Silicon Valley Code Camp : October 3rd and 4th 2015
I have been in the software industry for 20+ years. In the past 4 years I have worked on cloud based distributed systems for Netflix and Stubhub. Most of these systems have been associated with data delivery and management. Some of the systems I have with with are: Solr, Cassandra, Zookeeper, Hadoop and StubHubs Big Data Platform. All these systems require a different approach in design,development and access patterns. However, there are underlying patterns in each of these systems. And these patterns radically change the approach of developers and users of these systems. Without them, building and deploying distributed systems, especially at scale, becomes exceedingly problematic. I wish to share some of these design and deployment patterns as well as their programming models with the folks at SVCC.
Over the past few years data has gone from the back office to center stage. Businesses realize that data and the business intelligence gained from it is one of the most valuable assets it possesses. Consequently data has migrated from vertical big iron systems to distributed horizontally scaleable systems with the potential for massive parallel processing.
And that is not all. Data systems, once used for MapReduce and long running batch processing are now processing data at near real time. The innovations in this area are foundational and seismic. Newer data systems will provide personalization, recommendations, business insights in near real time.

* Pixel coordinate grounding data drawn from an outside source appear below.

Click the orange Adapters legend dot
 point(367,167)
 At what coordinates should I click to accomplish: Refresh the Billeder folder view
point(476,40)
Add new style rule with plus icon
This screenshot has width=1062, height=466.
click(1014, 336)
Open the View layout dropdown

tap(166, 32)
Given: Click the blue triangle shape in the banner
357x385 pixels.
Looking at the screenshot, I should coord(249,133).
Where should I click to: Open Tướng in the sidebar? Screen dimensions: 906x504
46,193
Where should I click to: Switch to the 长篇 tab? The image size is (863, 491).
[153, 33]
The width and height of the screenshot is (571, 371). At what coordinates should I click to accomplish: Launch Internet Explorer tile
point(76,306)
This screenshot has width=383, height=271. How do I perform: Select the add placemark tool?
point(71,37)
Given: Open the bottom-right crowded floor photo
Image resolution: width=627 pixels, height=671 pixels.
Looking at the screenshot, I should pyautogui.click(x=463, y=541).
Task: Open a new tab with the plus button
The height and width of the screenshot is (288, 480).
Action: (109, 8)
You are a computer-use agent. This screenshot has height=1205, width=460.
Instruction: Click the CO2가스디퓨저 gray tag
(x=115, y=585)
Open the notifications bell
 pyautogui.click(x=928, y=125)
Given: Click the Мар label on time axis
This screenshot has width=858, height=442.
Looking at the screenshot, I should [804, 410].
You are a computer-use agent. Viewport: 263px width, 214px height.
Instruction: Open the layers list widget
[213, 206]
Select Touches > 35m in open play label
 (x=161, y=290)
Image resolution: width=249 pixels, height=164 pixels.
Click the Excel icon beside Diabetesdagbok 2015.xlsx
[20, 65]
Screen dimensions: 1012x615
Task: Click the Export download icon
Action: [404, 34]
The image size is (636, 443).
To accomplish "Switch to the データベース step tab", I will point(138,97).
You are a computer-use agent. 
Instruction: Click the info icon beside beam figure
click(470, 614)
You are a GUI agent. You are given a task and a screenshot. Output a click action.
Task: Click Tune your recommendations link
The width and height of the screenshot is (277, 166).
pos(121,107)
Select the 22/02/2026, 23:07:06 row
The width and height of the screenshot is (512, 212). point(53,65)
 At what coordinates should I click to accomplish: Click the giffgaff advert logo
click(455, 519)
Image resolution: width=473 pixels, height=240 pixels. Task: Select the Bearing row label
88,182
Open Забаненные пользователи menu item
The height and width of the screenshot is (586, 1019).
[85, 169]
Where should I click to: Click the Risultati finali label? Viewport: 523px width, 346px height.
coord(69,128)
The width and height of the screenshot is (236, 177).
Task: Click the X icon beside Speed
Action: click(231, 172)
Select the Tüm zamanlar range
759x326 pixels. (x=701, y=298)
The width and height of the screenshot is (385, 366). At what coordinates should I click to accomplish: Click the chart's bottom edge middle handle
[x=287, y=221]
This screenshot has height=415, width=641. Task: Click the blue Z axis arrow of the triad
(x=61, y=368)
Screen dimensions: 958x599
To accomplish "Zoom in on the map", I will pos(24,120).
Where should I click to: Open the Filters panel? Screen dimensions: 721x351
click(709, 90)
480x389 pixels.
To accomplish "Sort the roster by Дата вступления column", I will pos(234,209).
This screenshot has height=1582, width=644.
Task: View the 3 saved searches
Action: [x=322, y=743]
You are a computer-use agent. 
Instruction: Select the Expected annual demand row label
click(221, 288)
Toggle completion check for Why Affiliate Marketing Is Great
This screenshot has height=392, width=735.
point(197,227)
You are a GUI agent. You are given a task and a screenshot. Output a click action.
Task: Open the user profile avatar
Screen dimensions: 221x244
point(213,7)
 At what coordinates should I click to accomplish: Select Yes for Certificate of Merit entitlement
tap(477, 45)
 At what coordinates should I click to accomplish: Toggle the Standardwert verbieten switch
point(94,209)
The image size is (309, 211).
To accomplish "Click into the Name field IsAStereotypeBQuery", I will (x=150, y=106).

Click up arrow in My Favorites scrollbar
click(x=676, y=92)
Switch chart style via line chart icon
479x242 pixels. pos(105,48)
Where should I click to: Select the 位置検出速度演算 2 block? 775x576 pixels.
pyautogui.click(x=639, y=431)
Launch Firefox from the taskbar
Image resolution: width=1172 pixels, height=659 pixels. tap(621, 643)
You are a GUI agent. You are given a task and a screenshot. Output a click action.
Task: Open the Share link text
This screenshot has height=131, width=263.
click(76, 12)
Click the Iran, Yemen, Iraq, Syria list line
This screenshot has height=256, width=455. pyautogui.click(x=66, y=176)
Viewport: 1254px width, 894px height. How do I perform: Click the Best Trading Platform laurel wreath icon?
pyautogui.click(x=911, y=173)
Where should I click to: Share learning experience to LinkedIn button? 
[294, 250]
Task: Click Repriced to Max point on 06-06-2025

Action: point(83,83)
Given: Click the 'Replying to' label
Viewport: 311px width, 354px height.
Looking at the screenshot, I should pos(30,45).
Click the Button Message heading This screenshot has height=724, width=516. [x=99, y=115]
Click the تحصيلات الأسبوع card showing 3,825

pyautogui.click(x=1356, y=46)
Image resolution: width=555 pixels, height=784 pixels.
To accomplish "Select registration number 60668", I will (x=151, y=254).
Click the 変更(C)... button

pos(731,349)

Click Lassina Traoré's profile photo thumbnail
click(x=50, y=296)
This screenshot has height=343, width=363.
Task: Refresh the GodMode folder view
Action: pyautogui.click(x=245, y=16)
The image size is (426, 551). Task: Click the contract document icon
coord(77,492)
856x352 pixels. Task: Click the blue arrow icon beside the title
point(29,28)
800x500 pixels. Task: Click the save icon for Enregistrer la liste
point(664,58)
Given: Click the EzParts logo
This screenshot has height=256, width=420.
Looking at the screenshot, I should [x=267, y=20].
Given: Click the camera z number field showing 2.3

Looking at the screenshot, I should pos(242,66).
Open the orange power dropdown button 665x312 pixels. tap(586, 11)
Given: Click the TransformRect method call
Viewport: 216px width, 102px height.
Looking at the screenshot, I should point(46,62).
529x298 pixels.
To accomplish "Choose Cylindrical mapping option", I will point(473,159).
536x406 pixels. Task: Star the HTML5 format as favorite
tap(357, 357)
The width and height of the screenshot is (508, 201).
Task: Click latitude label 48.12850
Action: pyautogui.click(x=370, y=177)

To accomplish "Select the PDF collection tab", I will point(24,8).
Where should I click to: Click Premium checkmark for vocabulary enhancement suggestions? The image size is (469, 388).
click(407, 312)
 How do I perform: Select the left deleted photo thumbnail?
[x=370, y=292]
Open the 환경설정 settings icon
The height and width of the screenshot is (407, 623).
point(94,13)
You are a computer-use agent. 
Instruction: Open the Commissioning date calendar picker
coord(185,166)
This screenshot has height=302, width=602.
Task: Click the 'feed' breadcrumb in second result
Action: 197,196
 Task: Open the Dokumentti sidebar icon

However, building, maintaining and managing these systems is non-trivial. There is a paradigm shift when dealing with distributed and partitioned data: how do we provide a consistent view of the distributed data; how do we maintain 24/7 availability; and how do we handle unexpected failures - and failures are always unexpected.
This talk goes into some of the principles and practices in distributed data systems, from messaging systems like Kafka to in-memory file systems and distributed caches. And it suggests best of breed practices to apply when building your own distributed system.